Its ’Francesca’ campaign for Diesel is a prime example. The film depicts the life and loves of a young transgender woman as she prepares to join the church and was ranked as one of the best campaigns in the world last year.
”We risk a little bit with ’Francesca’,” Bertelli says, ”because the film aired in Italy, where we have the Pope and where religion is very, very important. But the way it was shot, I think was appreciated. There is an image that to me is very important, when she looks into the camera. It’s quite inclusive, it’s not a ’fuck you’. It’s a bit more subtle.”
When it comes to controversial subjects, he says: ”It’s not about people’s lives, it’s about being relevant and disruptive in society. It’s a big shift that brands have taken in the last five years and now it’s no more about how a brand changed my life or inspired me – it’s much more about how brands can be relevant in society.
”For Diesel, this means challenging conformity. We realize that with fashion brands there are a lot of conformities that can be challenged. All the other brands are doing something one way and Diesel is always doing the opposite.”

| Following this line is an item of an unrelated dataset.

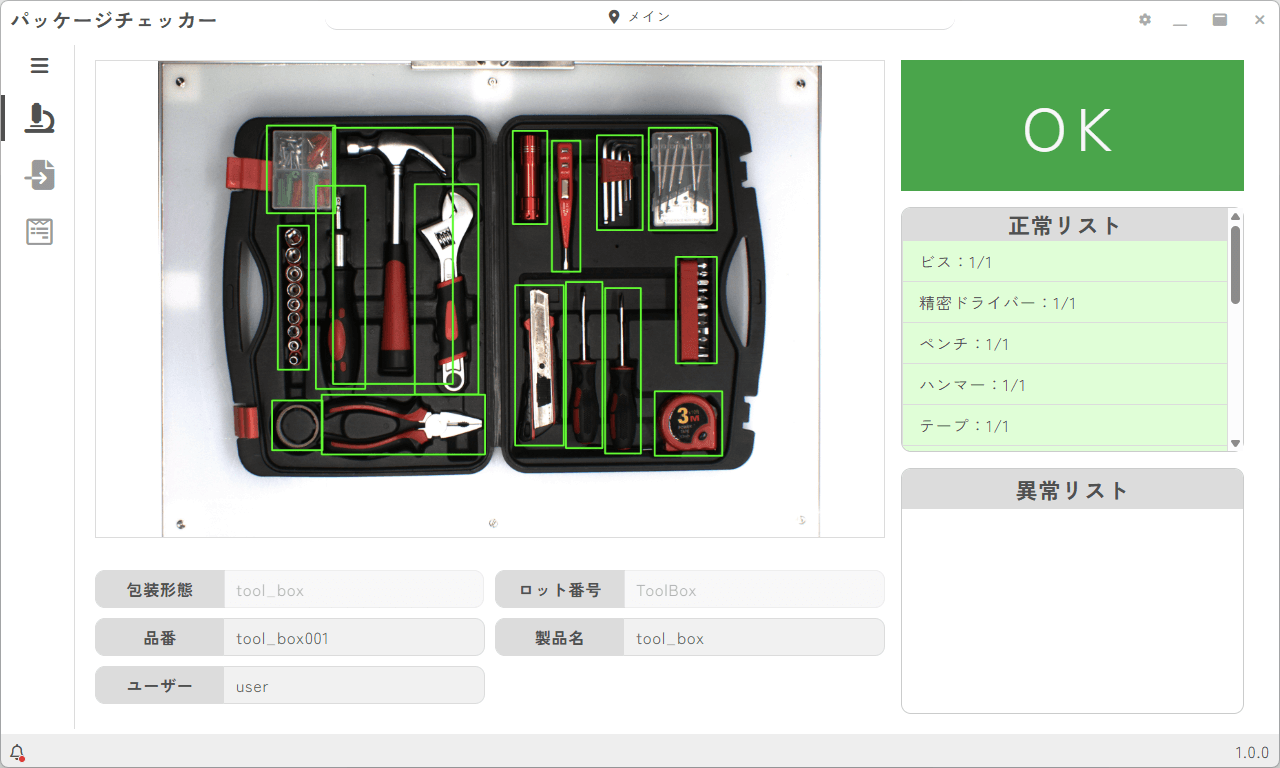The image size is (1280, 768).
Task: Select the ハンマー：1/1 entry in the normal list
Action: coord(1065,384)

Knowing what subjects might welcome further exploration or discussion is essential, he says. ”You need to know exactly what your space is. You can’t overdo it... for example with Black Lives Matter, every single brand jumped on it. Not all of them were actually – to me – allowed to do it. You need to understand your space and then be consistent.”
Boccassini also emphasizes the importance of consistency. ”The key point is to be consistent with the strategy and the tone of voice. If a brand is consistent, there is less chance of it being perceived as controversial. What's important is to have a clear point of view that can resonate with your core target,” she explains.

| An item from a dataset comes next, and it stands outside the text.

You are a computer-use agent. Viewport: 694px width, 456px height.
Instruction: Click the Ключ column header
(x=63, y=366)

”The second step is not only to claim your point of view but to bring it to action. In this way, it will not feel contrived. It's not only about being controversial, it's also about doing something meaningful for the brand and the culture.”
New surface area
Looking at a brand from the outside in can help, she says. ”We picture the brand as a person with its own language and behaviour. In this way, you’ll find the right balance that’s appropriate to the brand. Usually, you get criticism when your behaviour is seen as inappropriate to your core target. We identify brands as people, so the most important thing is to be consistent and have a clear point of view that remains constant.”
Bertelli says fashion brands such as Diesel are particularly well suited to reaching audiences in this way. ”I’m very interested in fashion brands. I think it’s the most interesting category at the moment. 10 years ago, they were completely relevant – they were in their corner talking about clothes. Today they are relevant to your lifestyle.
”Look at what Gucci is doing, at what Balenciaga is doing. It’s so exciting. We should be inspired in our industry by what fashion brands are doing, and how they’ve managed to become relevant in society again.”
The legacy of an established brand can sometimes get in the way of delivering such messages. Part of the agency’s task is to find new surface area for their clients to operate in – apparent in one of its most recent campaigns for Netflix, which exploited the streaming service’s familiar audio ident (internally dubbed the ’tudum’) as a portent of events to come.
”It’s a big challenge. The minute you become the establishment, you’re dead.”
Brands like Diesel and Netflix ”always need to find a way to regain that niche position,” he says. ”They always try to find an alternative angle in order to not become like the establishment.
”Netflix has become one of the most popular brands in the world thanks to the pandemic. The challenge for it is to stay alternative, to stay as a challenge, as an underdog.” Hence the witches and the ’tudum’ in place of the bog-standard teaser trailer, both of which swiftly gained recognition far beyond Italy.
”Sometimes it’s about being irrational,” he concludes.